As far as the impact of human activities on subterranean biodiversity is concerned, each cave is unique due to its morphological characteristics, its gate system and its management measures. The relative humidity, temperature, CO₂ concentration, artificial light, noise, etc. can be affected by tourist traffic. To assess the risks, a multi-year study of the terrestrial fauna of a cave should be carried out, focusing on the troglobites. The results from a cave in France show that tourism does not necessarily have a negative impact on the biodiversity of the cave [58]. The authors demonstrated that neither the number of specimens observed nor the species richness at the sampling sites had decreased as a result of tourist visits to the cave [58]. If human influence does not cause significant microclimatic changes and does not disturb the microhabitats of invertebrates (suitable spaces such as rock crevices), the survival of cave-dwelling arthropods is not at risk [58]. Despite the high vulnerability of cave-dwelling organisms, disturbance of cave habitats does not necessarily lead to a decline in species diversity if the disturbance is limited in terms of duration, intensity and spatial extent in relation to the size of the cave [58]. In a case study of four Romanian caves, some of them were found to maintain normal levels of relative humidity despite visits by tourists [59]. In the unventilated caves, however, the temperature and CO₂ concentration showed large fluctuations during the peak tourist season [59].

In the same study, the authors proposed several management measures for the sustainable use of show caves [59]. First, control of lighting is required through a combination of early removal of lampenflora and adjustment of lighting levels (both light intensity and duration). Another measure is continuous monitoring of CO₂ levels and occasional ventilation through the airlocks during the peak season in caves without a natural entrance. In caves where the hazard varies seasonally, seasonal changes in visitor management can be made, benefiting both the cave environment and the visitor health [59]. Finally, microbiological monitoring of surfaces should be routinely carried out to control pathogens introduced by visitors [59].
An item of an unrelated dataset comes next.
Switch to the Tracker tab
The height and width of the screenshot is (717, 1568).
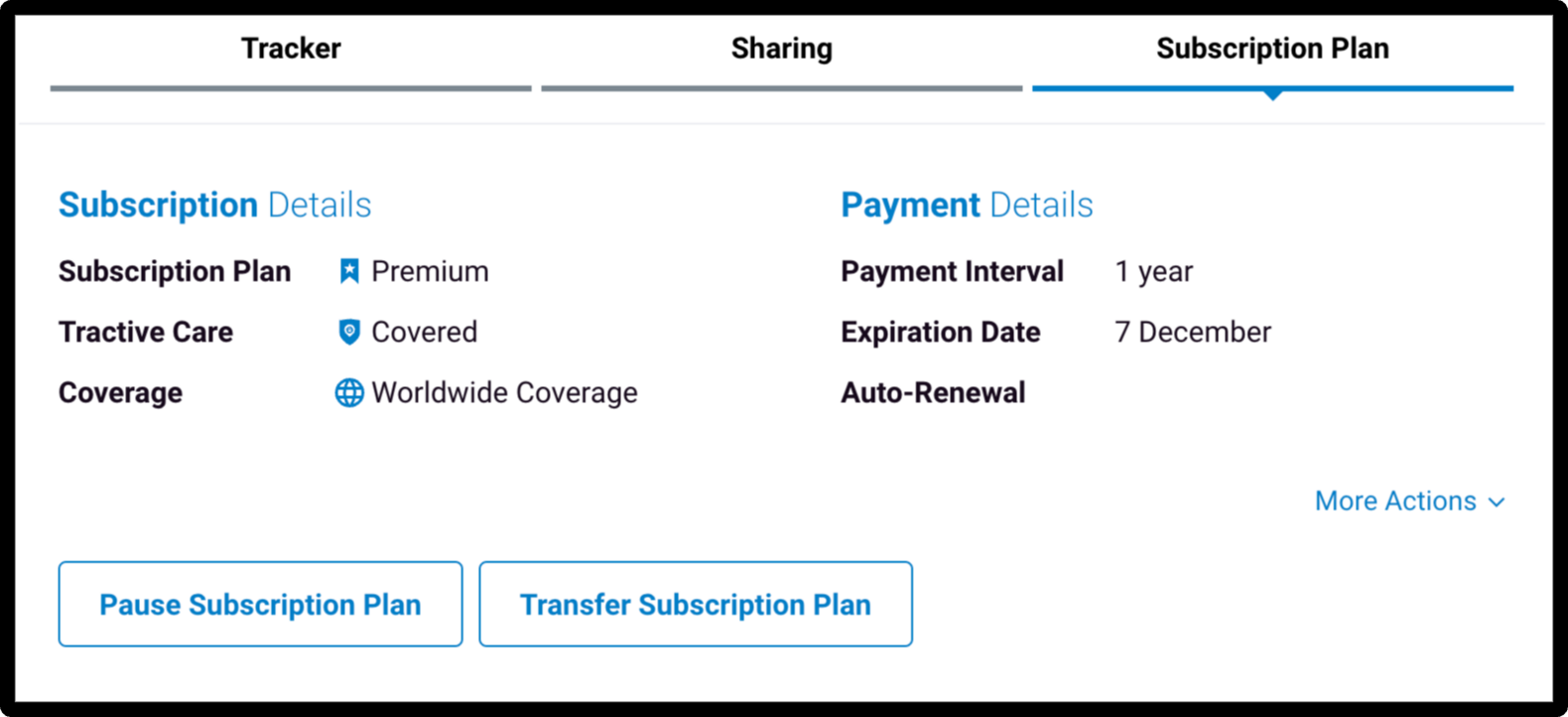291,49
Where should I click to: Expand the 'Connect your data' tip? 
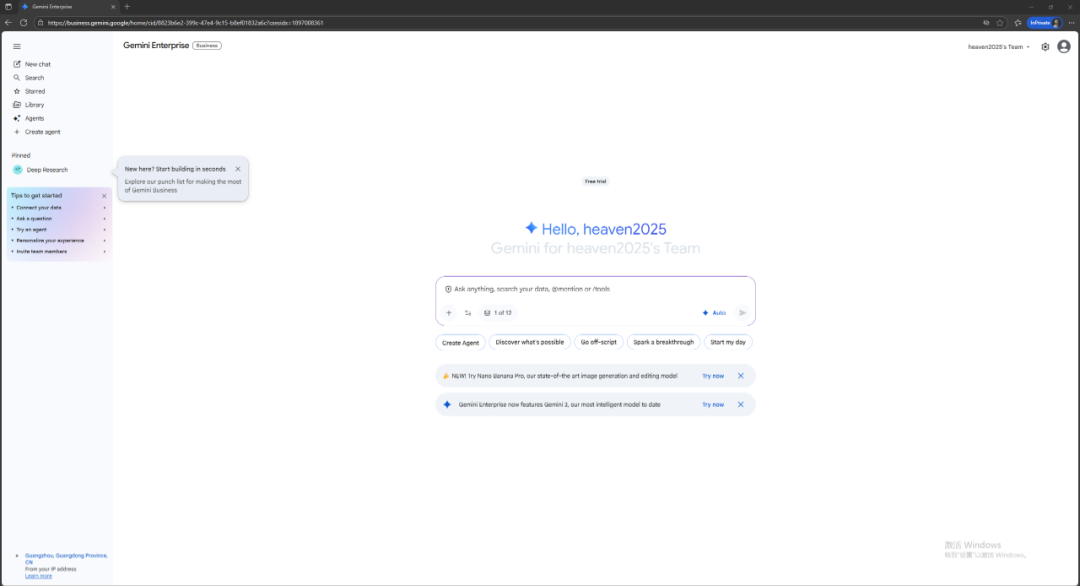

It is difficult to discuss the impact of adaptation to tourism on the biodiversity of Resava Cave, as there is no comparable data before the cave was commercially opened to visitors. However, we can state that the wildlife we encountered in the cave seems to survive relatively undisturbed despite the introduction of stairs and LED lights in the cave. It seems like a good idea to bring rotting pieces of wood into the cave and place them on the floor of the damp halls in the lower level of the cave to give the millipedes a better chance of survival (it should be ensured that the wood provided does not contain any animals). This potential conservation measure would be particularly important for the troglophilic Trachysphaera sp., which is always present in the cave, albeit in small numbers. The provision of additional wood as a food source would certainly strengthen its population in the cave. Another advantage of this measure would be the possibility to collect male specimens for the final identification of the species.

If there are no new anthropogenic changes, the current management does not seem to jeopardize the survival of the fauna in Resava Cave, which has already been demonstrated for other show caves in situ [58]. Of course, further studies on ecological impacts would provide much more information on the status and prospects of terrestrial arthropod populations in the cave. Certainly, conservation efforts should focus on the obligate cave dwellers—the troglobites.